**What the task requires**
Your answer must be an exact copy of the records, minus any pictures.

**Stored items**
[Start of section]

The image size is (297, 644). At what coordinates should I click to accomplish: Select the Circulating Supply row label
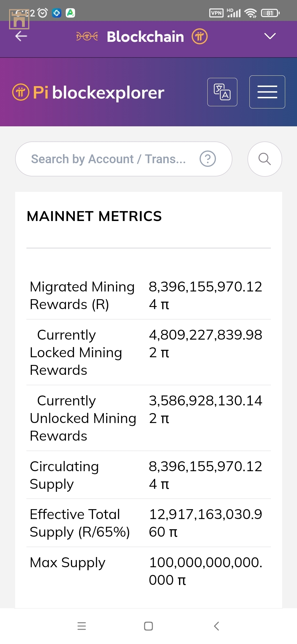pyautogui.click(x=64, y=475)
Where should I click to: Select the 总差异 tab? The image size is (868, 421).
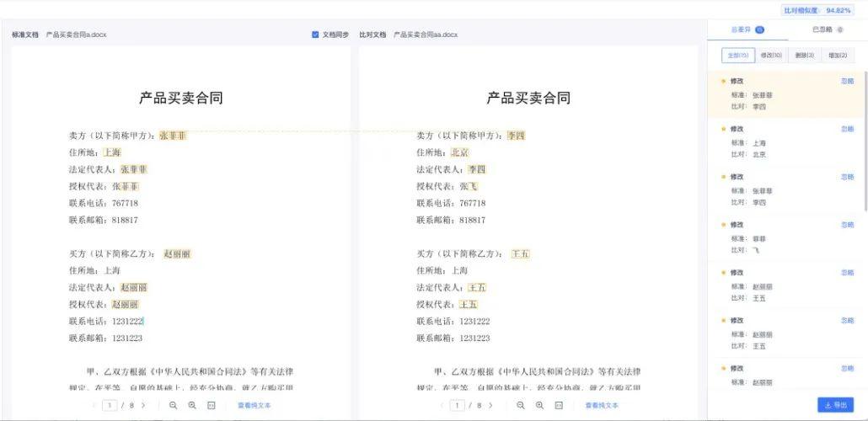tap(747, 29)
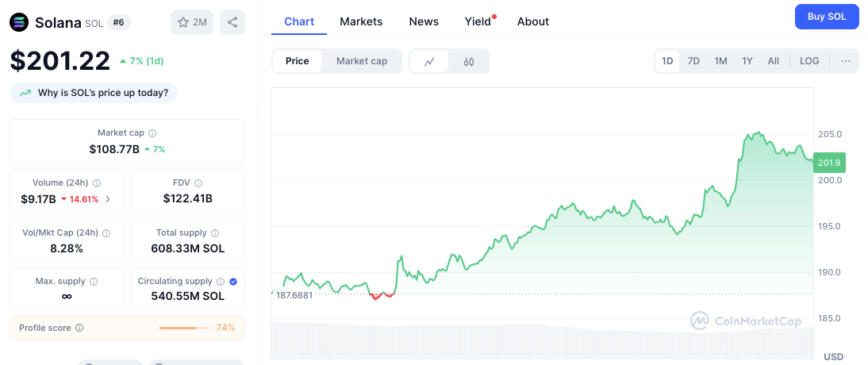Viewport: 868px width, 365px height.
Task: Toggle chart to Price view
Action: [298, 61]
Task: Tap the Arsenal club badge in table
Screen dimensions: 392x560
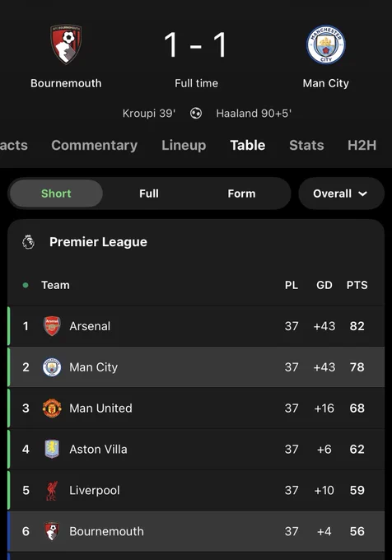Action: coord(52,326)
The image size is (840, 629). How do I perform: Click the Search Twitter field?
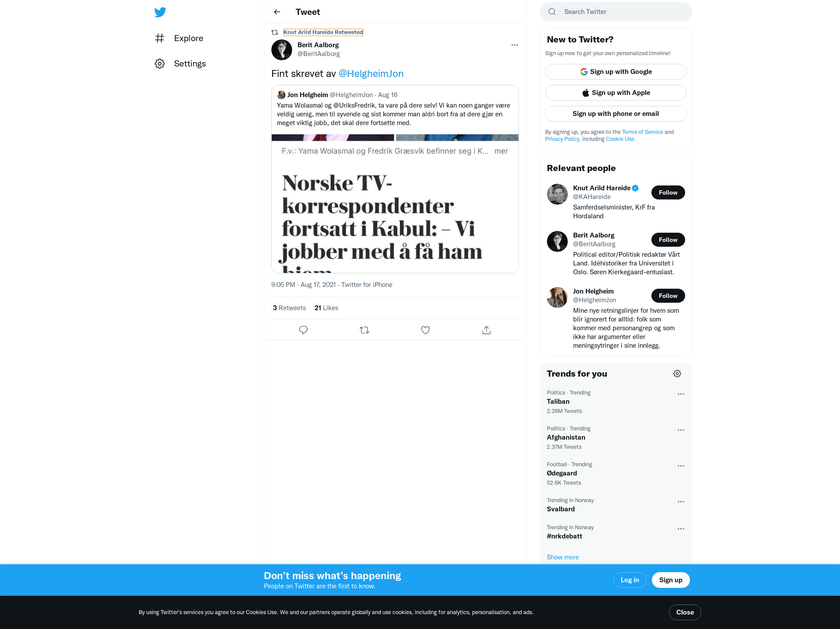click(x=616, y=12)
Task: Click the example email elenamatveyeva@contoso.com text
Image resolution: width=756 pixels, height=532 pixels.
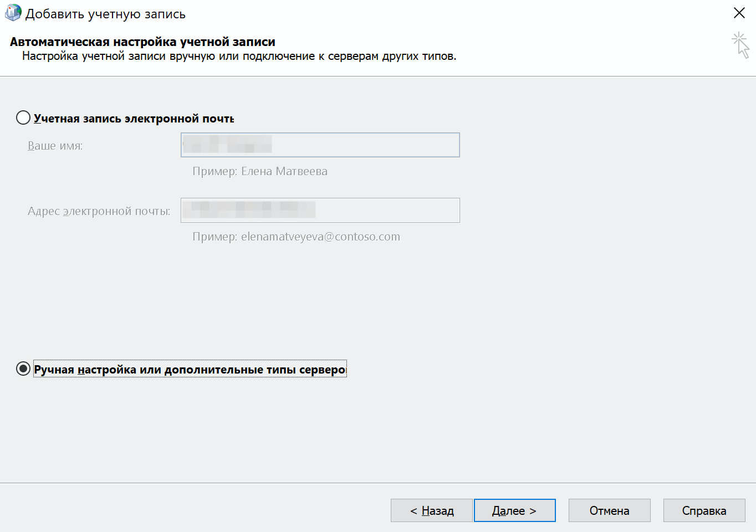Action: [296, 237]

[End of section]

**Task output**
The image size is (297, 644). At what coordinates should I click to accomplish: Select the Circulating Supply row label
pyautogui.click(x=64, y=475)
Where should I click to: Select the 总差异 tab? The image size is (868, 421).
tap(747, 29)
Viewport: 868px width, 365px height.
Task: Toggle chart to Price view
Action: [298, 61]
Task: Tap the Arsenal club badge in table
Screen dimensions: 392x560
Action: coord(52,326)
The image size is (840, 629). How do I perform: Click the Search Twitter field?
click(x=616, y=12)
Task: Click the example email elenamatveyeva@contoso.com text
Image resolution: width=756 pixels, height=532 pixels.
Action: [296, 237]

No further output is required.